Ser reportero es parte de mi esencia. Siento que puedo estar trabajando “desde el lugar de los acontecimientos” o registrando un evento minuto a minuto -más ahora con los avances tecnológicos- con la intensidad de mi interés. Esa adrenalina va por mi cuota personal. Y por mi derecho a expresar lo que siento me puedo jugar la vida.

 

La introducción viene a lugar por la realización de las elecciones primarias opositoras en Venezuela, que he de comentar primero que nada, fueron tan exitosas que sorprendidos quedaron tirios y troyanos.

 

Para más precisión: los opositores quedamos sorprendidos.

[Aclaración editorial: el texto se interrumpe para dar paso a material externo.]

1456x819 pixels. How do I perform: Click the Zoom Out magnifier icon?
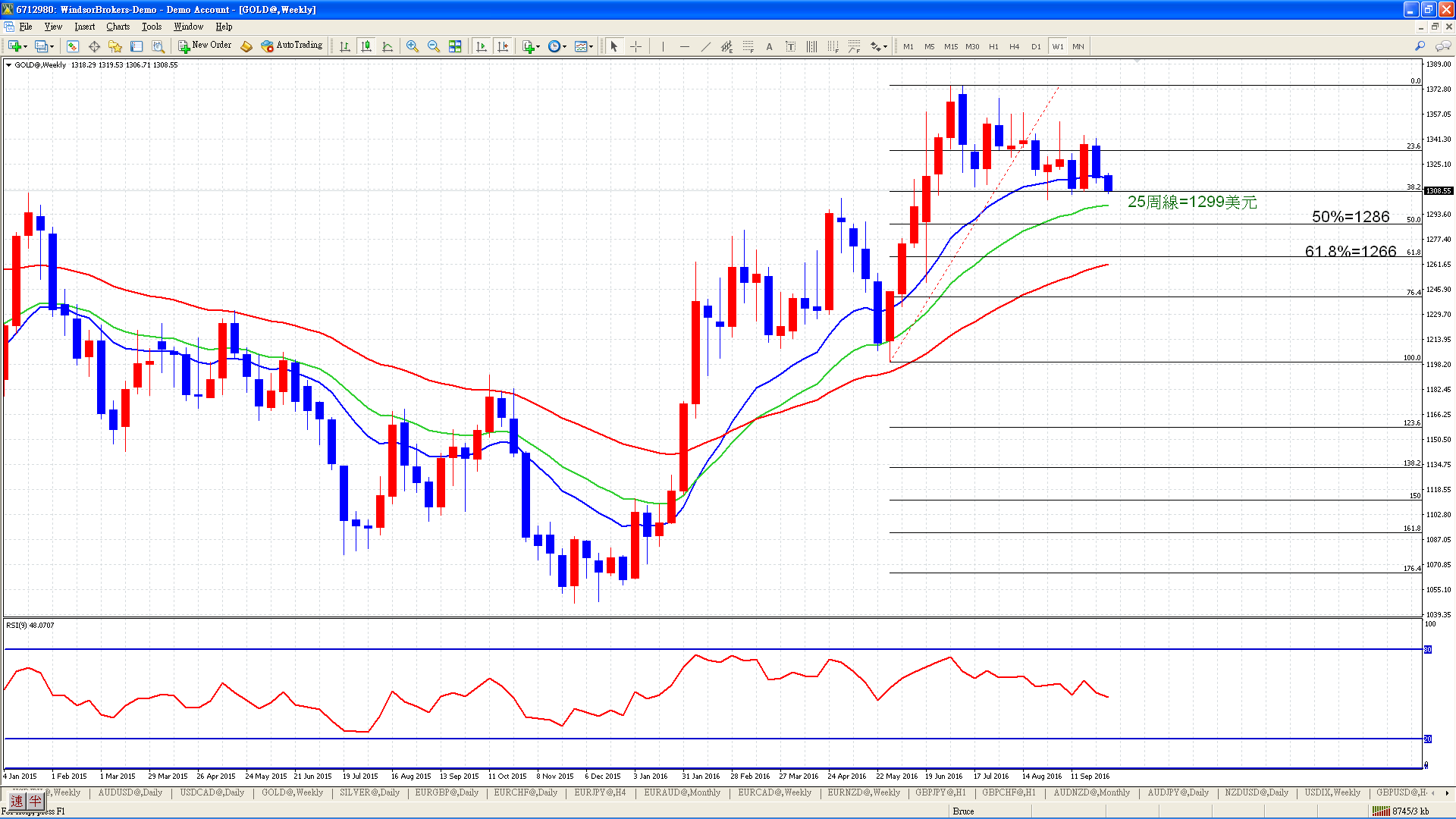(434, 46)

Los del gobierno quedaron aporreados.

 

Son esas ocasiones en las que me encanta equivocarme. Alegra haberse quedado corto en el cálculo del porcentaje que acudiría a votar. Y ni qué decir la contentura que sentí cuando me enteré de la trascendencia del evento a pesar de la censura y la autocensura  de los medios de comunicación que obviaron, silenciaron, ignoraron ese proceso electoral.

 

Son situaciones aleccionadoras.

 

Comenté de inmediato por twitter que esperaba que la dirigencia política entendiera que el votante opositor había demostrado no sólo su tenaz sentimiento democrático si no su exigencia de ser consultado, ante decisiones que en muchas ocasiones han sido tomadas por los cogollos.

 

Algunos aspectos habría que destacar de los resultados. A pocos sorprende que Primero Justicia y Voluntad Popular sean los partidos entre los que se reparten las simpatías de los votantes. Esa tendencia luego cambiará cuando aparezcan los llamados “candidatos de consenso” que blindará al establishment y que colocará a quienes (muchos, no todos) no saldrían favorecidos por los votos.

 

Ojalá esto no afecte la futura participación del electorado, porque ya bastante hay que luchar con quienes retoman la cantaleta del abstencionismo que tanto daño nos ha causado.

 

En especial me han gustado dos cosas. La primera, ver nuevos liderazgos locales en el Distrito Capital y el interior del país. Allí están y votaron por ellos. Lo otro es que finalmente el electorado expresó su cansancio de viejas caras. Varios caballos rodaron.

 

La tensa cuerda de la unidad aún sobrevive. La necesidad y un trabajo inteligente pueden afinarla. Esperemos que eso ocurra.